(SHORT PROBLEM A)
Please write out the records below, from the line with "You are a GUI" up to and including the last line of the records, leaving out the pictures.

Bruce Poon Tip is the founder of G Adventures, the largest adventure company in the world. The company is now 25 years old and today people from 160 countries book trips with G Adventures. He is also the author of Looptail: How One Company Changed the World by Reinventing Business and Do Big Small Things. 

G Adventures has a very different business model than any other travel company. Most travel companies offer customers a luxurious experience with the modern amenities of home. Today at least 75% of holidays are all inclusive and take place on a cruise ship or at a compound. Poon Tip believes that the travel experience should be different.

Poon Tip believes that if people want the comforts and amenities of home while they t
ravel, then they should probably just stay home. He believes that traveling the world is about the experience of immersing yourself in another culture and truly seeing how other people live. His company not only gives customers an honest experience, but it also benefits locals in countries around the world.

According to Poon Tip traveling is the “greatest form of wealth distribution”. People are always traveling to poor countries, but instead of putting their money into the local government and people they are giving their money to hotel chains and cruise lines. G Adventures remedies this issue. When people travel with G Adventures they are going to have the chance to shop at local vendors, stay in local hotels and eat at local taverns and restaurants in order to build up the local economy.

(DATA RECORDS)
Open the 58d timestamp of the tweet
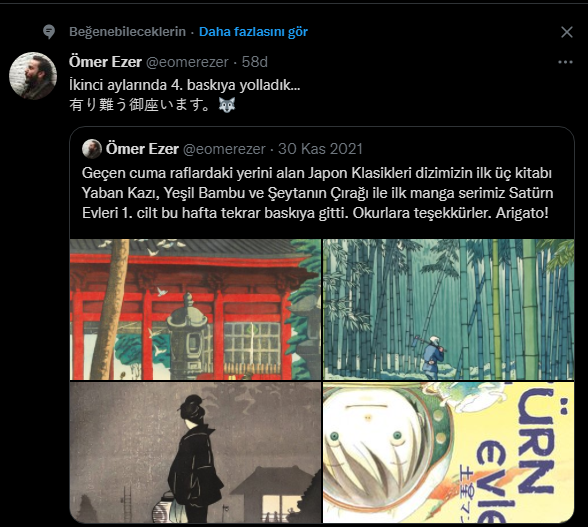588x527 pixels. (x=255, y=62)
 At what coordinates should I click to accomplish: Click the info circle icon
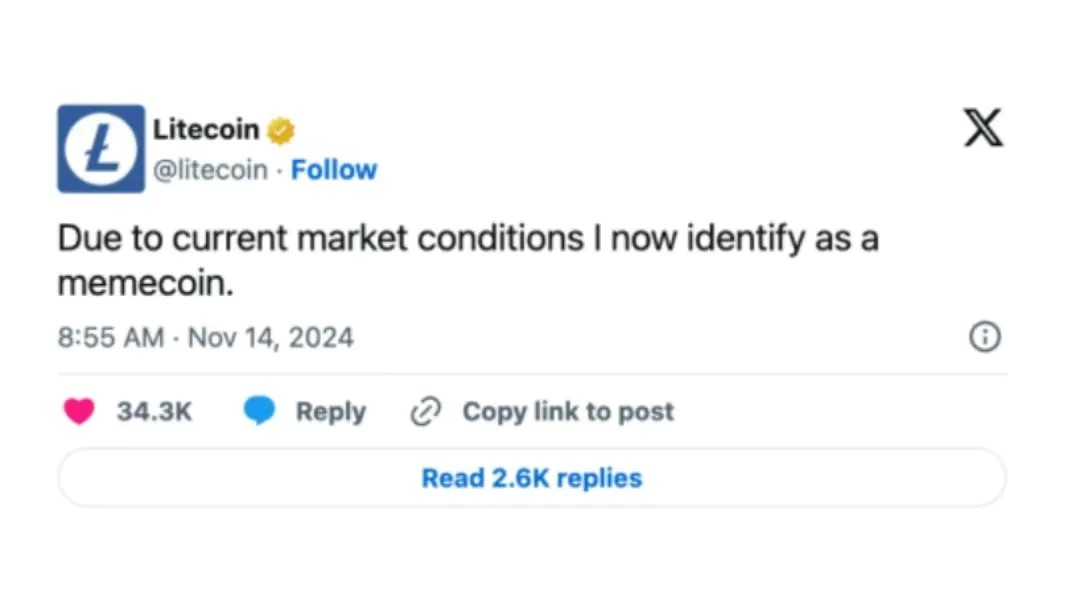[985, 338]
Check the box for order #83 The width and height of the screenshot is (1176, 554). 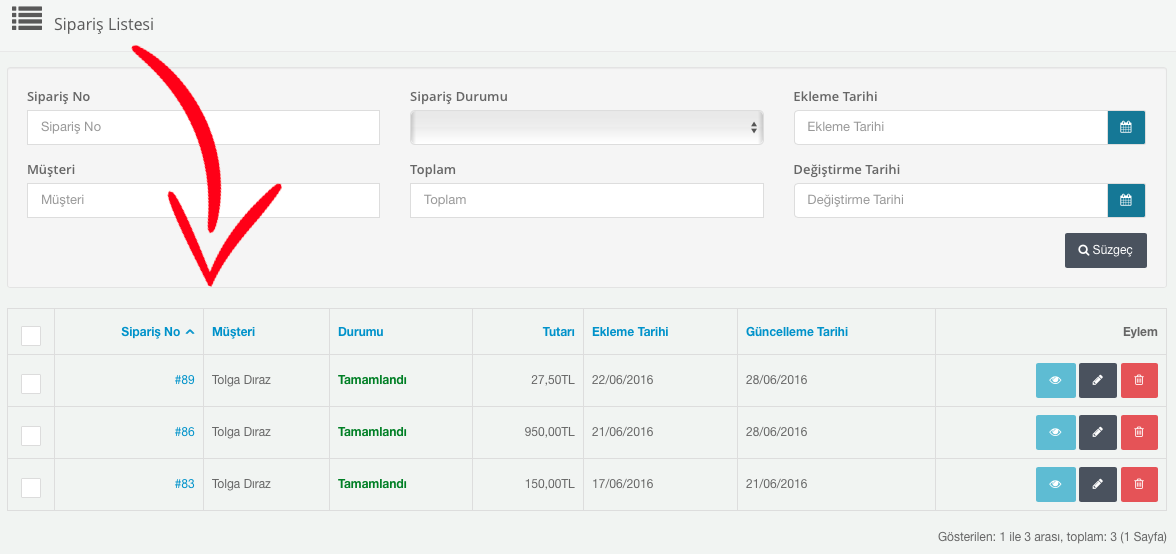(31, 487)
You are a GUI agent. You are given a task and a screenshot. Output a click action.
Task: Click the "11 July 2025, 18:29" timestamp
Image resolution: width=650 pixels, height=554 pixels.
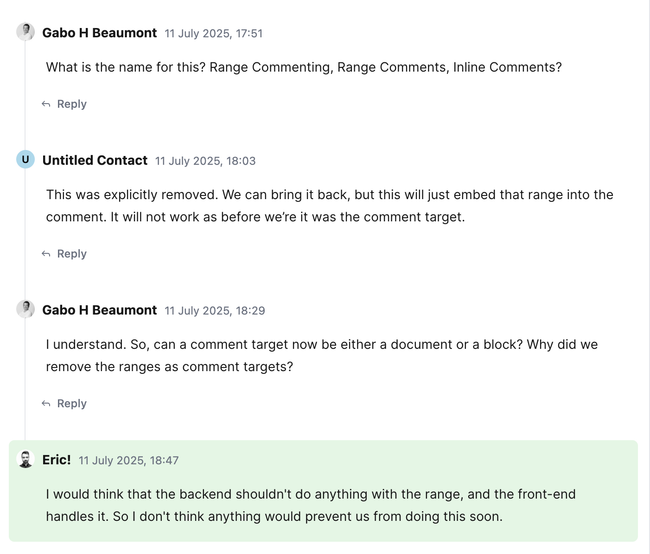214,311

(SHORT PROBLEM B)
Reproduce the passage about G Adventures word for word from "According to Poon" up to and including "the local economy.".

(SOLUTION A)
You are a GUI agent. You are given a task and a screenshot. Output a click action.
Task: Click the "11 July 2025, 18:29" timestamp
Image resolution: width=650 pixels, height=554 pixels.
214,311

(SOLUTION B)
According to Poon Tip traveling is the “greatest form of wealth distribution”. People are always traveling to poor countries, but instead of putting their money into the local government and people they are giving their money to hotel chains and cruise lines. G Adventures remedies this issue. When people travel with G Adventures they are going to have the chance to shop at local vendors, stay in local hotels and eat at local taverns and restaurants in order to build up the local economy.